Prometheus metrics (tagged by rule_id, type, outcome, and optionally graphql_operation):

Metric	Description
gms.rate_limit.requests	Allow/deny counts
gms.rate_limit.adaptive.limit	Current Gradient2 ceiling
gms.rate_limit.adaptive.inflight	In-flight gauge
gms.rate_limit.endpoint.remaining	Token bucket headroom

gms.rate_limit.requests sets graphql_operation to the resolved operation name only when an operation-scoped rule matched (a rule with graphqlOperationNames); otherwise none. This bounds metric cardinality — arbitrary client-supplied operation names on the general GraphQL pool are not tagged.

Suggested alerts: sustained outcome=deny, adaptive limit pinned at minLimit, endpoint remaining near zero on auth rules. For capacity planning, sum gms.rate_limit.adaptive.inflight across rule_id tags on a pod — each tag is an independent pool.
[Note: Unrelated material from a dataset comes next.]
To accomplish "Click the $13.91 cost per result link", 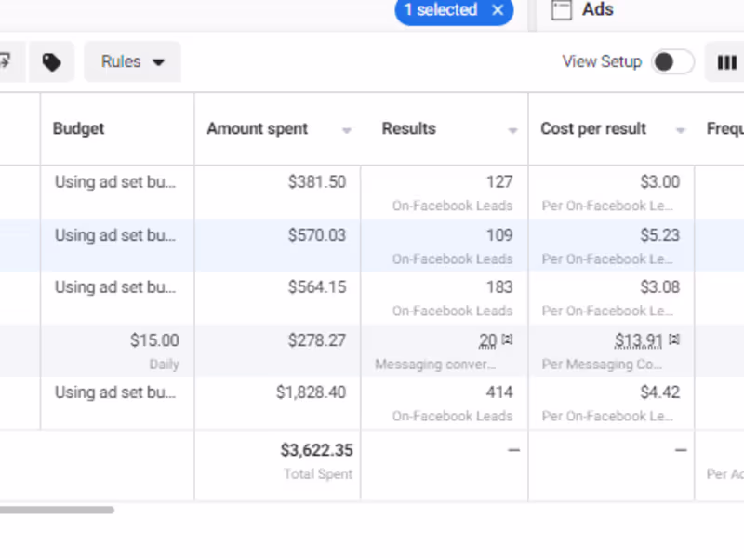I will 638,340.
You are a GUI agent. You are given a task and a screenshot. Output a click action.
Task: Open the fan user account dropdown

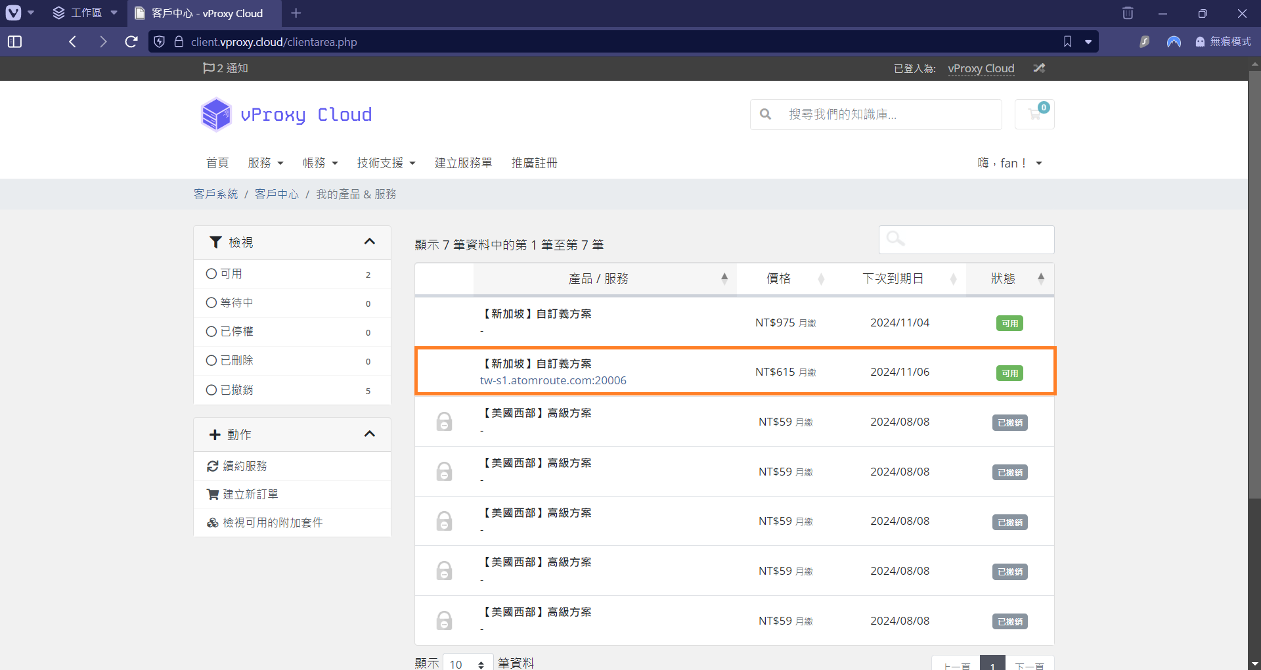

Inspection API (Manage System Operations privilege):

Endpoint	Purpose
GET /openapi/v1/rate-limits/config	Effective merged configuration
GET /openapi/v1/rate-limits/status	Live state on the pod that served the request

Status response includes capacityEnabled, endpointEnabled, plus per-rule adaptive (limit/inflight) and endpoint (remaining/capacity) maps.